Temos de perceber que o espaço onde comunicam, onde fazem trocas entre eles é na Internet. Costumava ser o recreio, o clube, o parque, a igreja, mas agora é a Internet. Esta quebrou os muros.
Mas estão, de fato, vivendo?
Esse é o problema. Ontem dei uma palestra na universidade e perguntaram-me sobre a realidade externa e interna. Claro que nós, os psicanalistas, trabalhamos com a realidade interna – mas o que é que esta significa? Esta também é uma pergunta para a filosofia, à qual não é fácil responder. Penso que vivemos em diferentes realidades, uma delas é a virtual. Claro que há doentes com problemas de adição – mas o problema não está na substância que tomamos, no álcool que bebemos, nos bolos que comemos ou no celular que usamos. O problema está na personalidade de cada um.

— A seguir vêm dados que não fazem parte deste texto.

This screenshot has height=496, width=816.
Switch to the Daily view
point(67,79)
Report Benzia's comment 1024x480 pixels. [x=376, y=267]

Os jovens estão menos interessados em ter contato físico, evitam ter relações. Isso pode ser associado ao uso intensivo da Internet?
Acho que é tudo uma questão cultural. Não tem nada a ver com a Internet. Se compararmos um brasileiro com um português, são muito diferentes e já o eram antes da Internet. A sexualidade não é a mesma do tempo em que Freud criou a psicanálise. A sexualidade na adolescência é mais libertadora – antigamente era preciso casar antes de ter relações sexuais, hoje não é assim. A virgindade era uma virtude, mas hoje é um problema real para uma adolescente que ainda é virgem porque pode sofrer de bullying por parte dos seus pares. O mundo mudou muito e temos de observar [essas mudanças].
Existem também o cyberbullying e é fácil destilar ódio online, onde escrevemos sem filtros. Concorda?
Escrevemos sem filtros, o que não é uma boa prática. As redes sociais são uma boa forma de nos ligarmos, de iniciar relações, de conhecer pessoas de todo o mundo, mas também é um veículo para o bullying, para o assédio, para fazer os mais novos sentirem-se muito mal. Essa é uma questão que me preocupa.
As redes sociais podem mudar uma pessoa?
Sim. No nosso último congresso internacional, em Buenos Aires [2017], o tema foi a intimidade, qual é o seu papel na nossa vida, nos nossos consultórios. Para alguns dos meus doentes, a única oportunidade que têm de ter intimidade, e não estou falando de sexo, é na hora da psicanálise. É um tempo muito precioso.
Porque a maior parte do tempo estamos “fora de nós”?
Sim, fora de nós e a psicanálise é a arte ou a ciência de tentar religarmo-nos com o nosso eu. E o analista só ajuda a fazê-lo.
É algo que conseguimos fazer sem ajuda. Individualmente?
Algumas pessoas conseguem, mas a maioria não.
Por que não queremos nos conhecer melhor?
Isso é o que Freud chamava resistência. Para algumas pessoas é melhor não se conhecer a si mesmo.